Modernist Poetry
Day by, make it new
Cut
underbrush
Pile
the logs
Keep
it growing – Ezra Pound
I.
Modernism Against the Humanistic Tradition
·
The
death knell of the old, grand dream of Classical order and symmetry: Einstein’s new physics and relativity destroy
the stable, predictable Newtonian universe
·
Romanticism
as self-indulgent, sloppy, too emotional:
irony, precision, indirection, objectivity, formal integrity to replace
Romantic idea of poetry as self-revelation
Example: “The Bathtub”
As a bathtub lined
with white porcelain,
When the hot water gives out or goes tepid,
So is the slow cooling of our chivalrous passion,
O my much praised but-not-altogether-satisfactory lady.
II. Formal Innovation vs. Social Commentary
Modernist arts inherit and complicate the late
nineteenth century divide between Realism and the Art for Art’s Sake movement. Faced with the many social upheavals during
the 20th C (such as the Wars and the Depression), many artists
continue in the realist tradition of social
commentary, holding up a mirror to the age, documenting its problems, and
working for social justice. Formalism, on the other hand, radically
departs from the idea that art represents
reality (or radically refigures the notion of what is “real”) and concentrates,
often with wonderful exuberance and creativity, on redefining the medium
of the arts.
III. Modernist Poetry: some of its axioms
·
Pare
away the inessential: “use no word that
does not contribute to the presentation” (1336). Get rid of poeticisms, like elisions (“ne’er”

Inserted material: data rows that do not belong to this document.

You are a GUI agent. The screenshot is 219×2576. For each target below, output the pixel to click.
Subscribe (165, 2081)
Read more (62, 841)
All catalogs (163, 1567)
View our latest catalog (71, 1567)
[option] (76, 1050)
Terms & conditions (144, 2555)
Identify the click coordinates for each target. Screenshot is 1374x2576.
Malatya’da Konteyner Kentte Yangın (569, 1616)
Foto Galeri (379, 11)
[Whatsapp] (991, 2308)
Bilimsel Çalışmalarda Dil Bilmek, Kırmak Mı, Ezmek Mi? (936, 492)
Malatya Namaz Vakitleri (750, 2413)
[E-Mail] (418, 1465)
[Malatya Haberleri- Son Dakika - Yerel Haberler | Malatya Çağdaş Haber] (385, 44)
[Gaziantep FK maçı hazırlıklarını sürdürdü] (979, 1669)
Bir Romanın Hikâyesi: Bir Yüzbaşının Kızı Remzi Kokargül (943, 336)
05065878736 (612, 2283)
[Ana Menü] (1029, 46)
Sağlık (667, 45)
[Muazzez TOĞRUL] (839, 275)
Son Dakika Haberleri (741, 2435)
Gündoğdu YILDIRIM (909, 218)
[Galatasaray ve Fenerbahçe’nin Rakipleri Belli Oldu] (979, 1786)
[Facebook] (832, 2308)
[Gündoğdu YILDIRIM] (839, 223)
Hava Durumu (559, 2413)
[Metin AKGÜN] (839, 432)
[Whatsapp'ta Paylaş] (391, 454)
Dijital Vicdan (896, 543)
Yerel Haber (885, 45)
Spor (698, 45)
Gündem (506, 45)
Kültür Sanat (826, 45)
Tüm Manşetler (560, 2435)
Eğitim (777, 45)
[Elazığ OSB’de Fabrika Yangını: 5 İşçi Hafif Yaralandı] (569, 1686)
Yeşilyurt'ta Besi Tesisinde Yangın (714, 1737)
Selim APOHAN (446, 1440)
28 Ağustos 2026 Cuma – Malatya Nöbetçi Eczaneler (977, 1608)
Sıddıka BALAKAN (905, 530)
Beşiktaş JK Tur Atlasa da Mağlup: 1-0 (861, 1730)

for “never”) and empty coordinators and transitions. Example:
“In a Station of the Metro”
·
“to record the precise instant when a thing outward
and objective transforms itself, or darts into a thing inward and subjective.”
·
Dismantle
or use to ironic effect traditional verse forms (e.g. the sonnet or heroic
couplet) → free verse. See Apollinaire’s innovations
·
Coherence
(relation of part to part) and formal integrity more important than
message-making: “A poem should not mean
but be” (Archibald MacLeish, “Ars Poetica”).
See Gertrude Stein’s Tender Buttons
·
“Depersonalization”:
irony, wit, paradox, complexity
replace idea of poetry as self-expression.
Modernist vices: sentimentality; imprecision; sincerity;
imitation; didacticism (preaching or teaching).